Então, o que os pais devem fazer quando ocorrer um ataque de gritos? Deixe seu filho perceber que eles podem trabalhar com isso.

“Há um certo processo pelo qual as crianças precisam se ver passar e gritar e chegar ao outro lado dessa questão. Os pais querem apaziguar ou abafar ou dar às crianças uma fuga ou ceder às crianças ”, diz Oliver. “As crianças realmente precisam perceber que se sentir mal não é horrível, eu posso resolver isso, e não como corrigi-lo e sair imediatamente.”

As crianças descobrirão que não conseguem evitar sentimentos ruins, mas podem passar por elas e acabar tendo mais autoconfiança.

Oferecer empatia, idéias de enfrentamento

Isso não quer dizer que os pais devam ficar à toa. Mãe ou pai devem estar com a criança e oferecer empatia. Os pais podem dizer: “Sei que isso é difícil para você” ou “Entendo que isso é decepcionante”.

“Os pais os guiam no ataque aos gritos, em vez de esperar que termine”, diz Oliver. “Eles estão relacionados ao que a criança está passando.”

Você também pode incentivar seu filho a respirar devagar e com dificuldade ou tentar um método de enfrentamento como contar até 10. Afirmações positivas também podem ajudar, como dizer a seu filho que você sabe que ele pode lidar com isso. Não descarte seus sentimentos dizendo a eles “não é grande coisa”, recomenda Oliver.

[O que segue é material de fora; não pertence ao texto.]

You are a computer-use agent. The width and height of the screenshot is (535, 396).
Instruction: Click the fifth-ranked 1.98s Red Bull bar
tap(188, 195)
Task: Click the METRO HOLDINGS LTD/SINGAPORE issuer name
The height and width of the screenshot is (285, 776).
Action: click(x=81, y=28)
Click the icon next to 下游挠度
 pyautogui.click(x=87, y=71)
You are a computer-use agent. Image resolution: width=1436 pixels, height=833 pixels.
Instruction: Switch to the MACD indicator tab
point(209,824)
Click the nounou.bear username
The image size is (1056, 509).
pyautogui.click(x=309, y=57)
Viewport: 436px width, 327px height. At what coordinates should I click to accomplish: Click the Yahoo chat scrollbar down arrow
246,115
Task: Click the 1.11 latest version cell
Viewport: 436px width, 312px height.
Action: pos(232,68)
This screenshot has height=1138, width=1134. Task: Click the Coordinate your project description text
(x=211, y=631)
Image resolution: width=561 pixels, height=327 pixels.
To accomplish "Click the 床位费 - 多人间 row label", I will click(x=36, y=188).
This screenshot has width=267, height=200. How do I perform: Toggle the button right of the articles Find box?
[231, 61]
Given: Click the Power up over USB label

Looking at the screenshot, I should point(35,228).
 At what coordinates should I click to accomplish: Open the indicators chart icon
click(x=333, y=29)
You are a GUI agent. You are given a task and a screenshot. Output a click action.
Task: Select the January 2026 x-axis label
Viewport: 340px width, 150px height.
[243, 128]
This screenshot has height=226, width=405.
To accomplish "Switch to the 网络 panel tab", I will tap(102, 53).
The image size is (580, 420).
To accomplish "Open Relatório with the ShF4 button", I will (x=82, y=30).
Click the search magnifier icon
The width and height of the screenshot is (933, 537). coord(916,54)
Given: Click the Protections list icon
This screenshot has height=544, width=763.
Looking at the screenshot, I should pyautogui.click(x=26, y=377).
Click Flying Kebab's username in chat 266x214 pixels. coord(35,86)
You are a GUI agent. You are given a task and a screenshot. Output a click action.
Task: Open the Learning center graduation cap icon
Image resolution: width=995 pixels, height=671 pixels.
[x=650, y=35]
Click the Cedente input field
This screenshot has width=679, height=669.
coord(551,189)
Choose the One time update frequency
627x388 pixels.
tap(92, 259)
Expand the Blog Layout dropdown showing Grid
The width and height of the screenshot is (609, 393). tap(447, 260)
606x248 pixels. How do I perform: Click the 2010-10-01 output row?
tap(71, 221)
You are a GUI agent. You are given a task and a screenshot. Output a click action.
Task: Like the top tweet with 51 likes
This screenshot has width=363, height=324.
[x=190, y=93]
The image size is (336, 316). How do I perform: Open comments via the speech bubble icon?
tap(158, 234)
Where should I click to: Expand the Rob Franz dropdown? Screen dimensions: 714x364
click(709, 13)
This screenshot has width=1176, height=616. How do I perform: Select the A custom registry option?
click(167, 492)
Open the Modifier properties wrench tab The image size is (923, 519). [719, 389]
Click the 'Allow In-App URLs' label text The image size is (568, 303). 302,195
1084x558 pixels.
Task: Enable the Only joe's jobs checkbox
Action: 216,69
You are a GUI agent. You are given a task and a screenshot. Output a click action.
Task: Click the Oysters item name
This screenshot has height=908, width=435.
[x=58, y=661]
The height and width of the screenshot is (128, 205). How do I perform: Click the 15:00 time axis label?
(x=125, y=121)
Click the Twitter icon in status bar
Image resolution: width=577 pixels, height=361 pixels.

“Se os pais conseguem superar isso com mais eficiência, é muito mais saudável do que fazer com que a criança a desligue de repente em cinco minutos, mas não há realmente nenhuma solução”, diz ele.

E embora os pais muitas vezes sejam tentados a oferecer longas explicações sobre o que aconteceu ou por que não deveriam ficar chateados, Oliver diz que essas não costumam ser úteis.

“Na maioria dos casos, isso não funciona porque você está tentando usar lógica e racionalização quando eles estão em um estado mental emocional”, diz ele.

Considere uma discussão racional depois que a criança se acalmar ou na manhã seguinte. “Depois que acabou, acho importante que os pais falem sobre isso”, diz Oliver. “No momento, você só precisa guiá-los através dele.”

No entanto, os pais devem considerar obter ajuda se os gritos parecerem extraordinariamente intensos ou dramáticos e acontecerem com frequência, diz Oliver.

“Pode não ser um episódio de ventilação, mas um distúrbio emocional pelo qual as crianças precisam de ajuda para lidar com isso”, diz ele.